● **Work to complete**: This task asks for the lines from the one with "You are a computer-use" to the final line below, repeated exactly, with pictures omitted.

..............................

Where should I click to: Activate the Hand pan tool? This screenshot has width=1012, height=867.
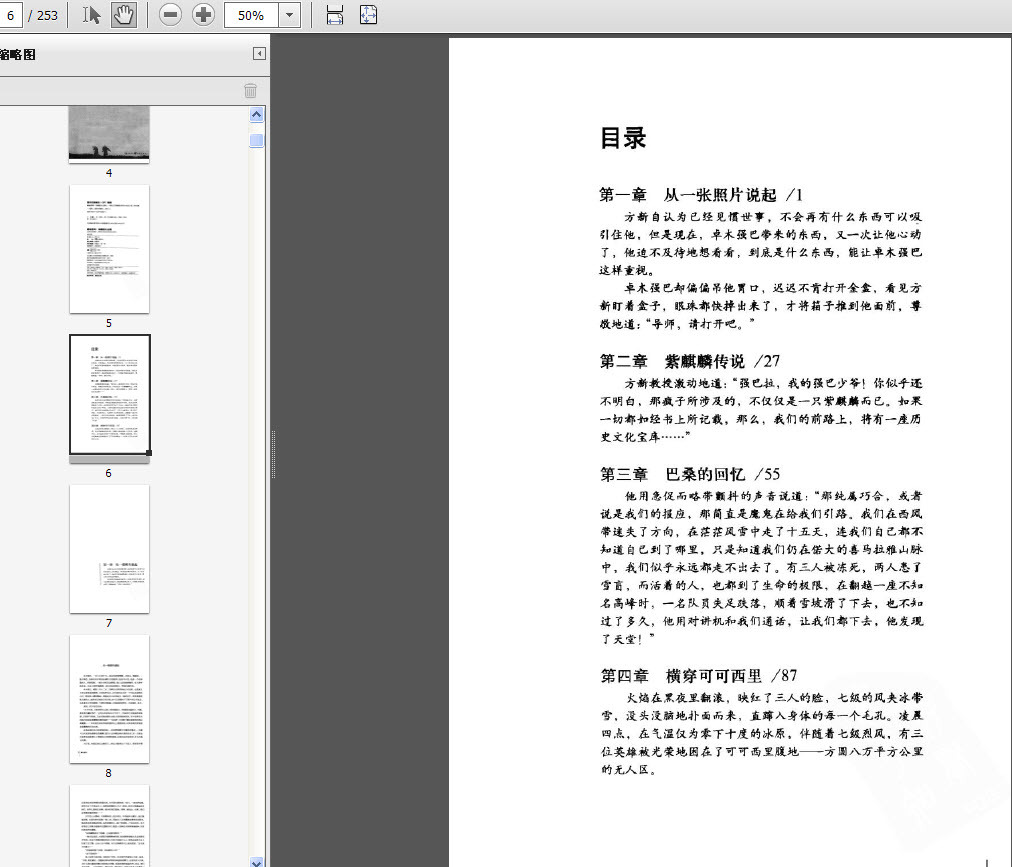click(x=123, y=15)
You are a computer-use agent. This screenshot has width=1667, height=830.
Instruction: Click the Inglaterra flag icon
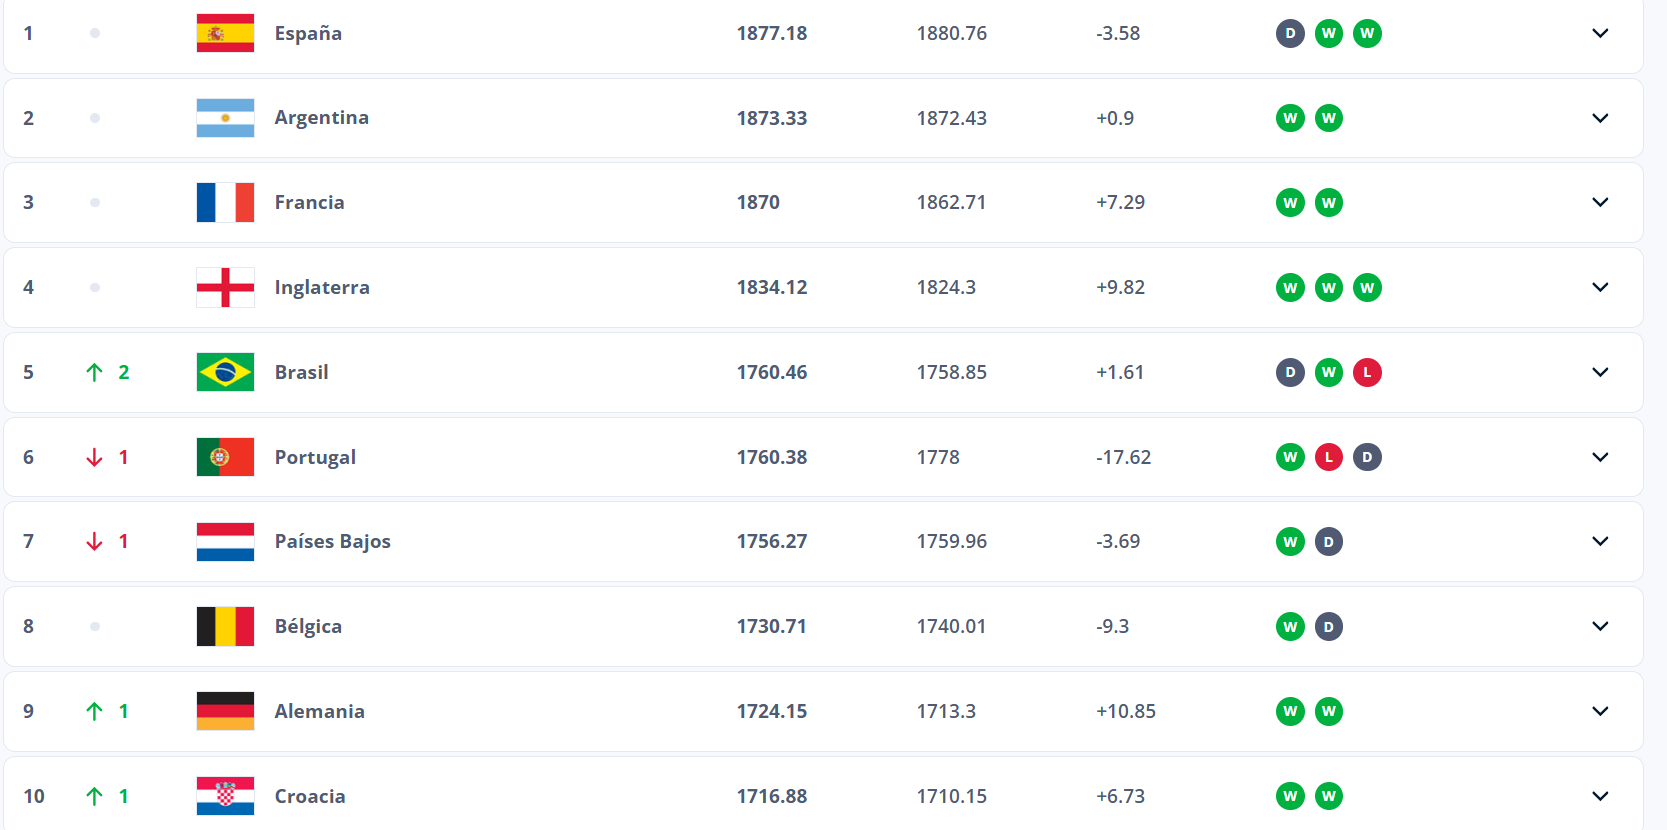(x=225, y=288)
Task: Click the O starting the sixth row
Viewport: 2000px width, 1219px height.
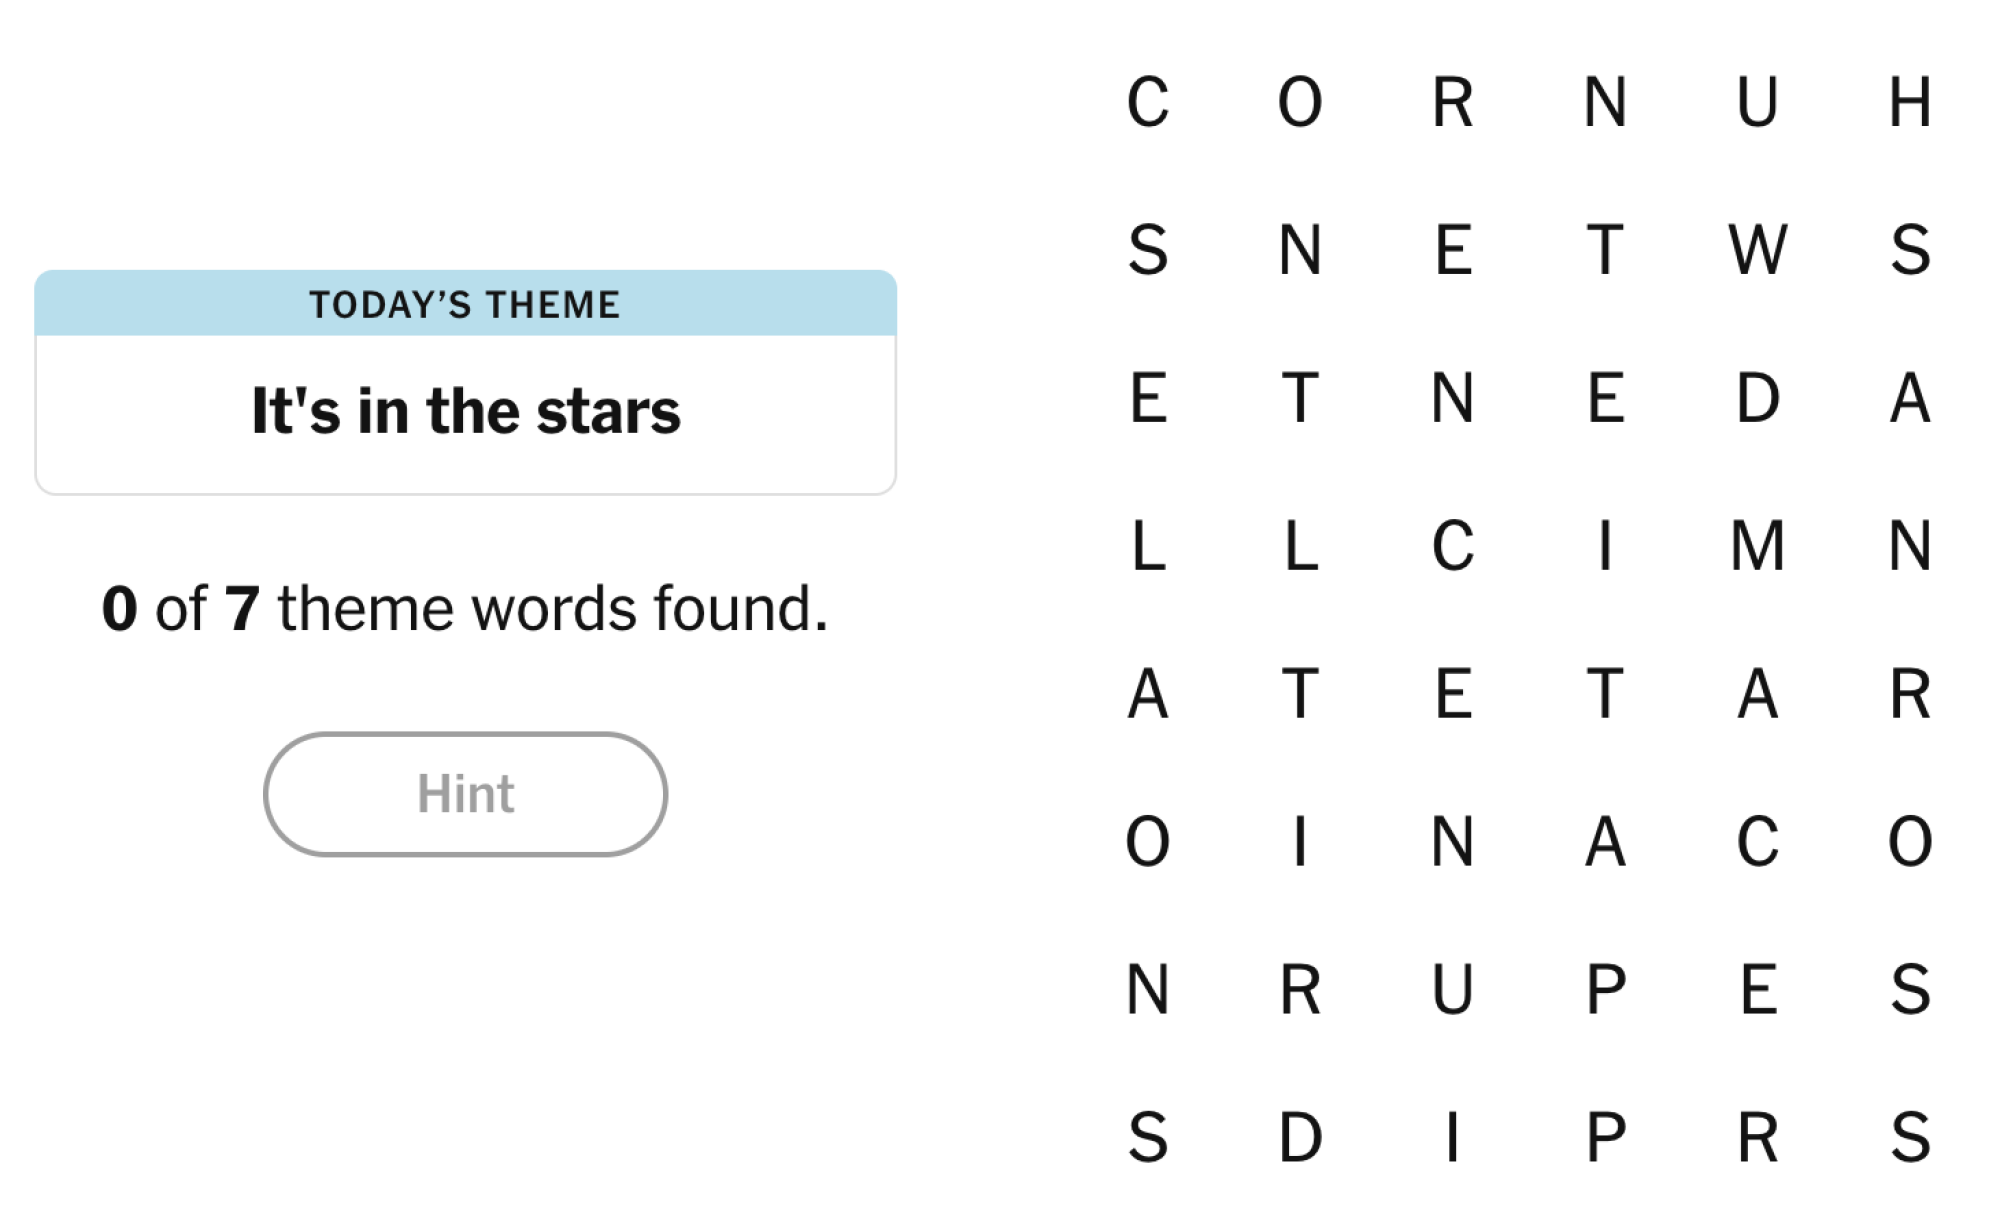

..............................

● **Response area**:
You are a computer-use agent. This screenshot has width=1667, height=830.
Instruction: Click the Inglaterra flag icon
(x=225, y=288)
Task: Click the O starting the sixth row
Viewport: 2000px width, 1219px height.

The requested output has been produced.